(WHAT YOU NEED TO DO):
When you transcribe the records that follow, reproduce each line exactly as given.

(Saved data entries)
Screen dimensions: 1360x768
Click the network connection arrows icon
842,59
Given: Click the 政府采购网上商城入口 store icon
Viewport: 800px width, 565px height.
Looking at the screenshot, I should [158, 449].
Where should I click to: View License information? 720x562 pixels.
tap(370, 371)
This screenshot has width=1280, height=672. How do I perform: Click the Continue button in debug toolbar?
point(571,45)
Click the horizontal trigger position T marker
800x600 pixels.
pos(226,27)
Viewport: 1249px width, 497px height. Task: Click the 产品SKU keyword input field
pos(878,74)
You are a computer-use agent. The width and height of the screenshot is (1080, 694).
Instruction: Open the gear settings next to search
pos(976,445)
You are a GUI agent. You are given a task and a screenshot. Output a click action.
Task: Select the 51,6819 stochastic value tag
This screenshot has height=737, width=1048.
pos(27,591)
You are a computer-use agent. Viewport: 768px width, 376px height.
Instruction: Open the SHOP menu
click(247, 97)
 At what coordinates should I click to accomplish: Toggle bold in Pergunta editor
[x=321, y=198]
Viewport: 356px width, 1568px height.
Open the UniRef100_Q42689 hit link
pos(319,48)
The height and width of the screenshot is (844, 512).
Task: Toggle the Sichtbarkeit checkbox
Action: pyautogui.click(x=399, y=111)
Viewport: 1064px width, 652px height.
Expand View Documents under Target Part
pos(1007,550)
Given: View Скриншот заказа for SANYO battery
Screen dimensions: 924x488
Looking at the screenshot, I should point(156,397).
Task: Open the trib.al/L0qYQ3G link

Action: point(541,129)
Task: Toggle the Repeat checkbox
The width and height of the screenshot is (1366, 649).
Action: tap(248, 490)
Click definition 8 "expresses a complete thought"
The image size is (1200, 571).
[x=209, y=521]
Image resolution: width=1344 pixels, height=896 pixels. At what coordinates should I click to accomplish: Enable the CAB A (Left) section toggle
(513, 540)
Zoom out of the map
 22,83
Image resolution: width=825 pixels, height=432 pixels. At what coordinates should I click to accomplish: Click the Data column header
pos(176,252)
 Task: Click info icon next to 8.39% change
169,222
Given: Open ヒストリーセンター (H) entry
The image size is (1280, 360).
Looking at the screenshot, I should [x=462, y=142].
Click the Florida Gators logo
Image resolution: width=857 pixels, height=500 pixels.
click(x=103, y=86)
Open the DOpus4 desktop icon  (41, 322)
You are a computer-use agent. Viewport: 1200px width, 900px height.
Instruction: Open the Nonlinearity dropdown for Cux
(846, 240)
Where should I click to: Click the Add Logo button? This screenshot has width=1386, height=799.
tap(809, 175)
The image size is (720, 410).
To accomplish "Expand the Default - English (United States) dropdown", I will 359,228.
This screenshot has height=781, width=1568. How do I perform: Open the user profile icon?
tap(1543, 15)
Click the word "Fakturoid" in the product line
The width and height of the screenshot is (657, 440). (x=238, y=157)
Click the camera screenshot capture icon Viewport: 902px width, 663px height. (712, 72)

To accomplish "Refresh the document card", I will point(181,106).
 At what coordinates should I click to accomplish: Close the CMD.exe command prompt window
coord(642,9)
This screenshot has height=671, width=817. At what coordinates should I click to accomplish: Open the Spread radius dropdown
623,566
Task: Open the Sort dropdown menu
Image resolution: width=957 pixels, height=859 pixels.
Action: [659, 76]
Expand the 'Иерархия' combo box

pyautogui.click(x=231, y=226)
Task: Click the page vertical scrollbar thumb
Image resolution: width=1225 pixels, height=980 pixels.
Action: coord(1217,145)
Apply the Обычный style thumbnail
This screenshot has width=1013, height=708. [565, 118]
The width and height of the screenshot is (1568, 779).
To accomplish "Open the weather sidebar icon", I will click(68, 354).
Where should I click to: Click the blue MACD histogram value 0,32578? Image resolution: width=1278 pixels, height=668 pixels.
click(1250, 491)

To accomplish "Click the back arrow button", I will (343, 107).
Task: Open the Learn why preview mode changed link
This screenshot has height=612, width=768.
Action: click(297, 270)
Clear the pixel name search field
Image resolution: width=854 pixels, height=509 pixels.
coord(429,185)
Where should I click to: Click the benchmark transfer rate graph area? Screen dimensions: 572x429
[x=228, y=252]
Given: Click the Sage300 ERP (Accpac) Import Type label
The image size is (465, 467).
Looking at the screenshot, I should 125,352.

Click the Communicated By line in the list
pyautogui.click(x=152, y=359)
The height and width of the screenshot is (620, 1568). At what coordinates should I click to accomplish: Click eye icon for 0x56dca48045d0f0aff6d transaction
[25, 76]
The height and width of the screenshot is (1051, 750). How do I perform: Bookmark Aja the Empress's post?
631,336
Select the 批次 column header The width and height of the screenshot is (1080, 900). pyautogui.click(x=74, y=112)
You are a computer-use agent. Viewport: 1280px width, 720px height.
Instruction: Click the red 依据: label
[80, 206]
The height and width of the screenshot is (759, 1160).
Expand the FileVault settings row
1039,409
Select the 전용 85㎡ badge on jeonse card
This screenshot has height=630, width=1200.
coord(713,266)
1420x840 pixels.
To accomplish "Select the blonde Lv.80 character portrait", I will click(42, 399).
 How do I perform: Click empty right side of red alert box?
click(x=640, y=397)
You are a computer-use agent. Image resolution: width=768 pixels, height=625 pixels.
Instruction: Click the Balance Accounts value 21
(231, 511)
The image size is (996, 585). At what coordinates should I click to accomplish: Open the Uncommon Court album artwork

(RESULT):
Screen dimensions: 1360x768
Click the network connection arrows icon
842,59
Given: Click the 政府采购网上商城入口 store icon
Viewport: 800px width, 565px height.
Looking at the screenshot, I should [158, 449].
Where should I click to: View License information? 720x562 pixels.
tap(370, 371)
This screenshot has width=1280, height=672. How do I perform: Click the Continue button in debug toolbar?
point(571,45)
Click the horizontal trigger position T marker
800x600 pixels.
pos(226,27)
Viewport: 1249px width, 497px height. Task: Click the 产品SKU keyword input field
pos(878,74)
You are a computer-use agent. The width and height of the screenshot is (1080, 694).
Instruction: Open the gear settings next to search
pos(976,445)
You are a GUI agent. You are given a task and a screenshot. Output a click action.
Task: Select the 51,6819 stochastic value tag
This screenshot has height=737, width=1048.
pos(27,591)
You are a computer-use agent. Viewport: 768px width, 376px height.
Instruction: Open the SHOP menu
click(247, 97)
 At what coordinates should I click to accomplish: Toggle bold in Pergunta editor
[x=321, y=198]
Viewport: 356px width, 1568px height.
Open the UniRef100_Q42689 hit link
pos(319,48)
The height and width of the screenshot is (844, 512).
Task: Toggle the Sichtbarkeit checkbox
Action: pyautogui.click(x=399, y=111)
Viewport: 1064px width, 652px height.
Expand View Documents under Target Part
pos(1007,550)
Given: View Скриншот заказа for SANYO battery
Screen dimensions: 924x488
Looking at the screenshot, I should point(156,397).
Task: Open the trib.al/L0qYQ3G link

Action: point(541,129)
Task: Toggle the Repeat checkbox
The width and height of the screenshot is (1366, 649).
Action: tap(248, 490)
Click definition 8 "expresses a complete thought"
The image size is (1200, 571).
[x=209, y=521]
Image resolution: width=1344 pixels, height=896 pixels. At what coordinates should I click to accomplish: Enable the CAB A (Left) section toggle
(513, 540)
Zoom out of the map
 22,83
Image resolution: width=825 pixels, height=432 pixels. At what coordinates should I click to accomplish: Click the Data column header
pos(176,252)
 Task: Click info icon next to 8.39% change
169,222
Given: Open ヒストリーセンター (H) entry
The image size is (1280, 360).
Looking at the screenshot, I should [x=462, y=142].
Click the Florida Gators logo
Image resolution: width=857 pixels, height=500 pixels.
click(x=103, y=86)
Open the DOpus4 desktop icon  (41, 322)
You are a computer-use agent. Viewport: 1200px width, 900px height.
Instruction: Open the Nonlinearity dropdown for Cux
(846, 240)
Where should I click to: Click the Add Logo button? This screenshot has width=1386, height=799.
tap(809, 175)
The image size is (720, 410).
To accomplish "Expand the Default - English (United States) dropdown", I will 359,228.
This screenshot has height=781, width=1568. How do I perform: Open the user profile icon?
tap(1543, 15)
Click the word "Fakturoid" in the product line
The width and height of the screenshot is (657, 440). (x=238, y=157)
Click the camera screenshot capture icon Viewport: 902px width, 663px height. (712, 72)

To accomplish "Refresh the document card", I will point(181,106).
 At what coordinates should I click to accomplish: Close the CMD.exe command prompt window
coord(642,9)
This screenshot has height=671, width=817. At what coordinates should I click to accomplish: Open the Spread radius dropdown
623,566
Task: Open the Sort dropdown menu
Image resolution: width=957 pixels, height=859 pixels.
Action: [659, 76]
Expand the 'Иерархия' combo box

pyautogui.click(x=231, y=226)
Task: Click the page vertical scrollbar thumb
Image resolution: width=1225 pixels, height=980 pixels.
Action: coord(1217,145)
Apply the Обычный style thumbnail
This screenshot has width=1013, height=708. [565, 118]
The width and height of the screenshot is (1568, 779).
To accomplish "Open the weather sidebar icon", I will click(68, 354).
Where should I click to: Click the blue MACD histogram value 0,32578? Image resolution: width=1278 pixels, height=668 pixels.
click(1250, 491)

To accomplish "Click the back arrow button", I will (343, 107).
Task: Open the Learn why preview mode changed link
This screenshot has height=612, width=768.
Action: click(297, 270)
Clear the pixel name search field
Image resolution: width=854 pixels, height=509 pixels.
coord(429,185)
Where should I click to: Click the benchmark transfer rate graph area? Screen dimensions: 572x429
[x=228, y=252]
Given: Click the Sage300 ERP (Accpac) Import Type label
The image size is (465, 467).
Looking at the screenshot, I should 125,352.

Click the Communicated By line in the list
pyautogui.click(x=152, y=359)
The height and width of the screenshot is (620, 1568). At what coordinates should I click to accomplish: Click eye icon for 0x56dca48045d0f0aff6d transaction
[25, 76]
The height and width of the screenshot is (1051, 750). How do I perform: Bookmark Aja the Empress's post?
631,336
Select the 批次 column header The width and height of the screenshot is (1080, 900). pyautogui.click(x=74, y=112)
You are a computer-use agent. Viewport: 1280px width, 720px height.
Instruction: Click the red 依据: label
[80, 206]
The height and width of the screenshot is (759, 1160).
Expand the FileVault settings row
1039,409
Select the 전용 85㎡ badge on jeonse card
This screenshot has height=630, width=1200.
coord(713,266)
1420x840 pixels.
To accomplish "Select the blonde Lv.80 character portrait", I will click(42, 399).
 How do I perform: Click empty right side of red alert box?
click(x=640, y=397)
You are a computer-use agent. Image resolution: width=768 pixels, height=625 pixels.
Instruction: Click the Balance Accounts value 21
(231, 511)
The image size is (996, 585). At what coordinates should I click to accomplish: Open the Uncommon Court album artwork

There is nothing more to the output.